(9 Feb 1999) English/Nat
An Ethiopian plane has bombed an Eritrean village full of homeless people, killing at least five civilians as it escalated the border dispute in northeast Africa.
Two bombs landed three miles from Badme, where the latest round of fighting between Ethiopia and Eritrea began on Saturday.
The two Horn of Africa nations are fighting over an unmarked portion of their 600-mile (965-kilometer) border.
The fighting first flared in May, killing one-thousand people, before ending two weeks later in a tense standoff.
The U-S had brokered a moratorium on airstrikes, but the deal now appears abandoned.
War has returned to this arid stretch of borderland in the heart of the Horn of Africa.
Weekend fighting ended an eight-month stalemate in the war between Ethiopia and Eritrea over their unmarked border, a conflict that has simmered since Eritrea gained independence from Ethiopia six years ago.
Late on Monday, Eritrea claimed its troops in the contested Badme-Shiraro area had survived withering artillery barrages and helicopter attacks and had pushed back a three-day Ethiopian offensive.
The Eritrean government said its forces had killed more than 15-hundred Ethiopian soldiers and wounded another three-thousand in fighting on Monday near the border at Tsorena, 100 kilometres (60 miles) south of Asmara.
It also claimed to have disabled at least three Ethiopian brigades in fighting at the Badme-Shiraro front, 150 kilometres (95 miles) southwest of Asmara.
Hand grenades and rifles littered the parched landscape after the battle and the air reeked of gunpowder and scorched metal.
Amid the devastation and death, morale was high among Eritrean troops.

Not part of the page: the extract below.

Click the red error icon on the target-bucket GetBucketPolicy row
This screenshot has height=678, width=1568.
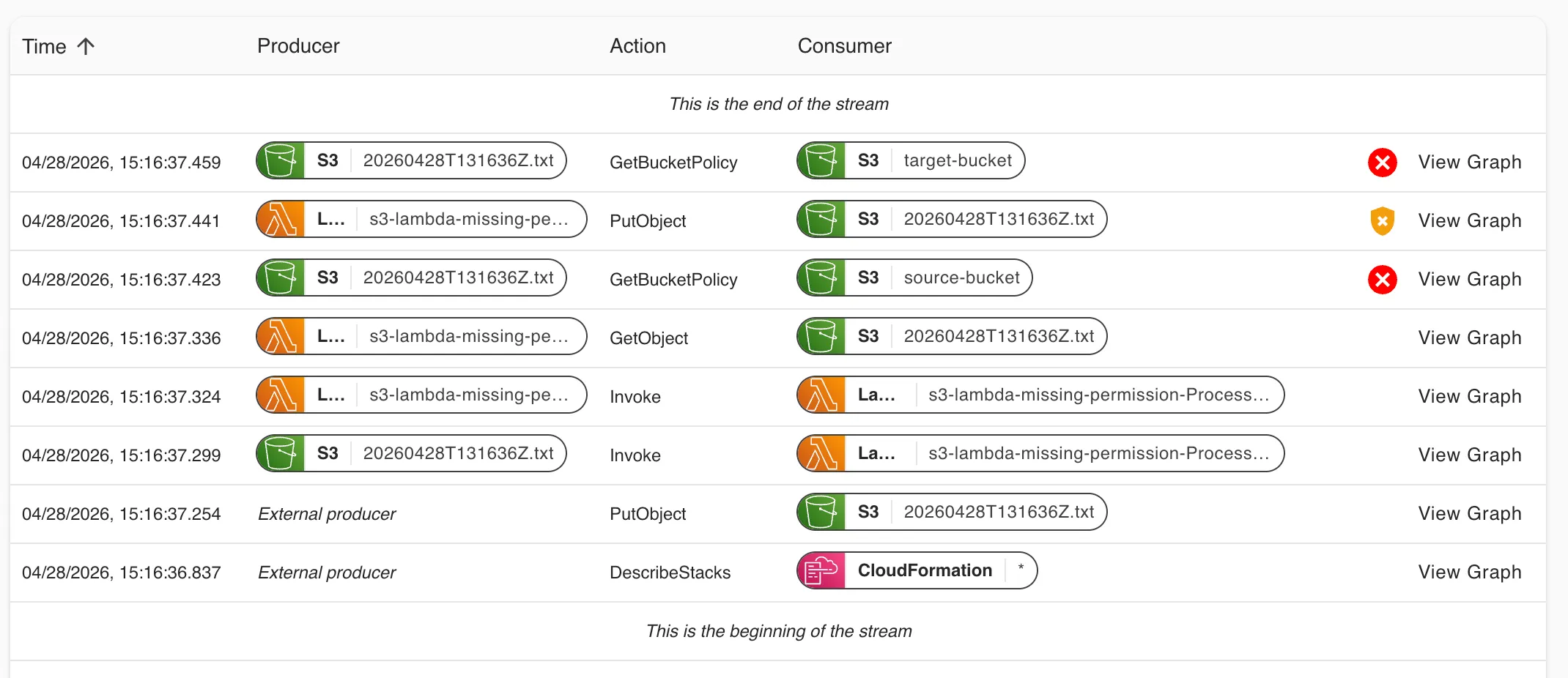(1383, 162)
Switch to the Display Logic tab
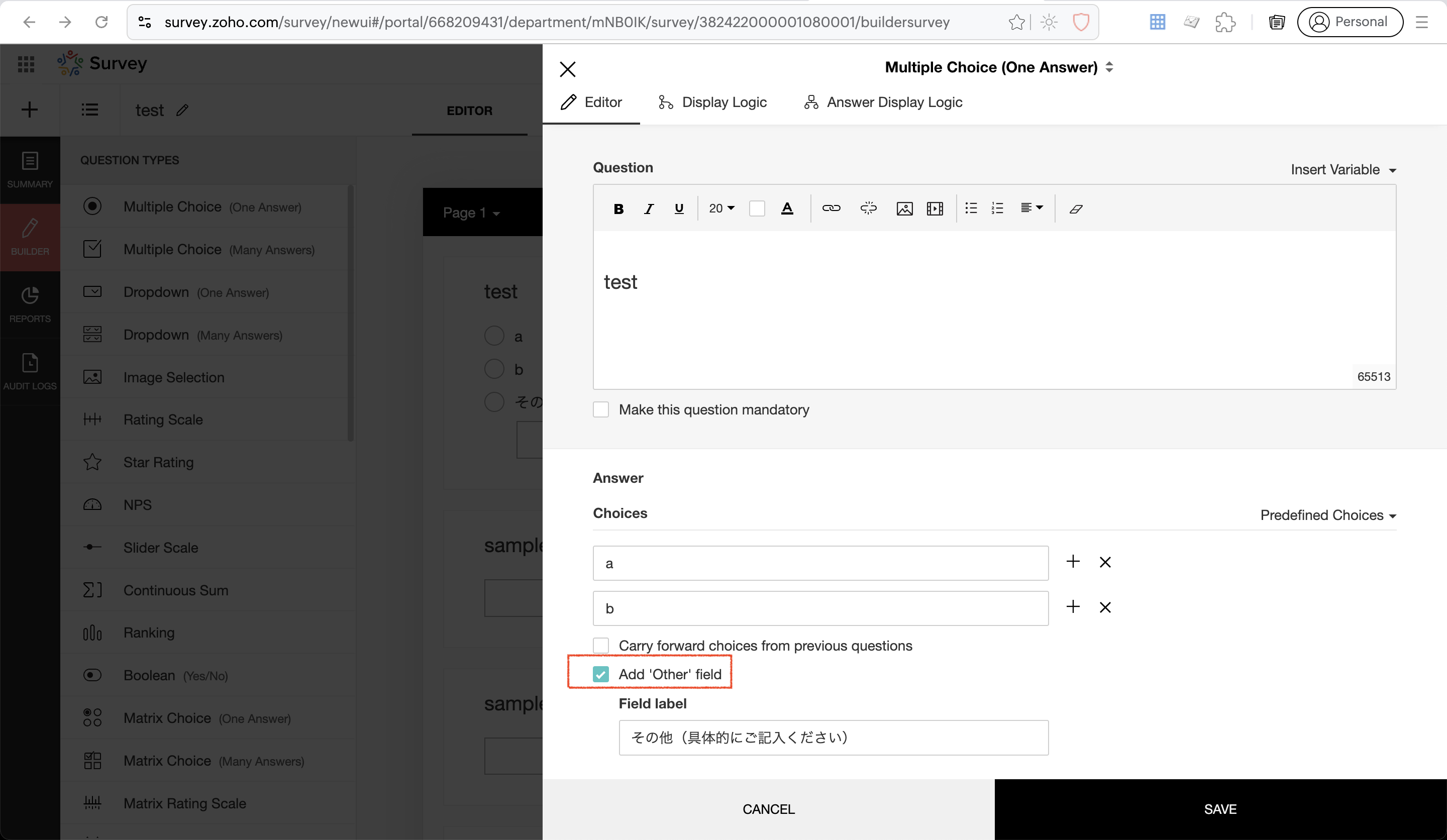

They said they were determined to stop the Ethiopians from retaking the contested Yirga triangle, 95 miles (152 kilometres) southwest of the Eritrean capital, Asmara, and the largest of a half-dozen disputed areas.
SOUNDBITE: (English)
"They came to our trenches, this is our trenches, our defence area. So they entered, they came to out defence area. Our soldiers just fired and killed them"
SUPERCAPTION: Eritrean soldier
However, the Ethiopian government said on Monday that the Eritreans sustained heavy losses in Badme-Shiraro and further to the east.

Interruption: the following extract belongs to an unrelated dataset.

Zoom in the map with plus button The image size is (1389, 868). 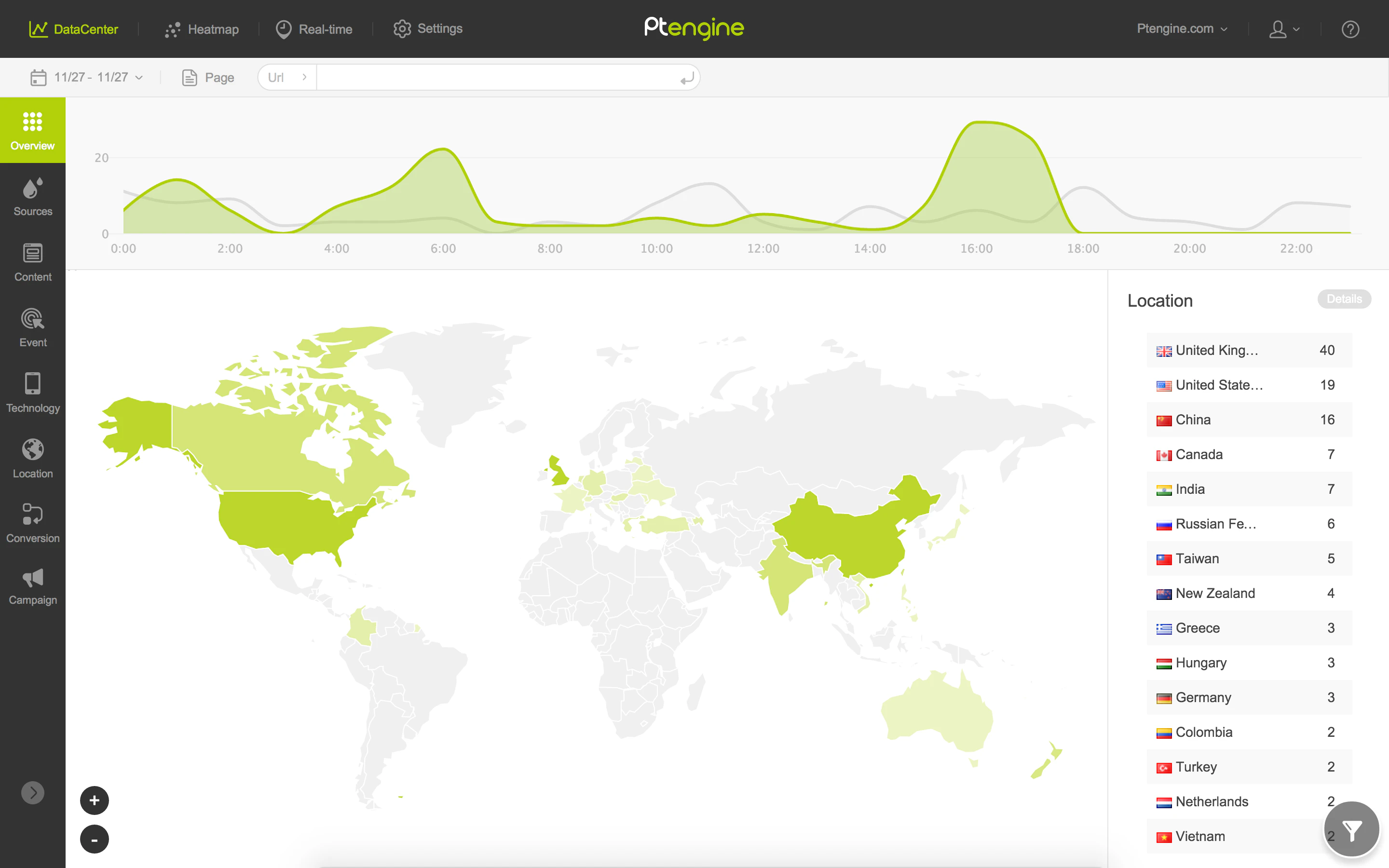(95, 800)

A government spokeswoman said Ethiopian troops captured major Eritrean strongholds at Konin and Konito, areas so remote they do not appear on most maps of Eritrea or Ethiopia.
She added the Ethiopian air force had played "an instrumental role" in fighting off the Eritreans - a counter-offensive that would violate a moratorium on airstrikes brokered last June by President Bill Clinton.
An APTN cameraman witnessed a high-flying Ethiopian Antonov aircraft drop two bombs just before dawn on Tuesday on Lailaideda, where Eritreans recently deported from Ethiopia had gathered.
At least five people were killed and later buried in the hamlet, about five kilometres (three miles) from the border post of Badme where fighting first erupted last May.
Survivors say they are too frightened to stay in the area.
SOUNDBITE: (Tigre)
"I saw the aeroplanes at 5am this morning. They were circulating in the sky and they dropped the bombs on us. Some of the villagers were killed and now we are forced to flee".
SUPER CAPTION: Mekhrak Geralafie, civilian survivor of air attack
For the relatives of the victims, the eight-month break in fighting between the two countries has ended in brutal tragedy.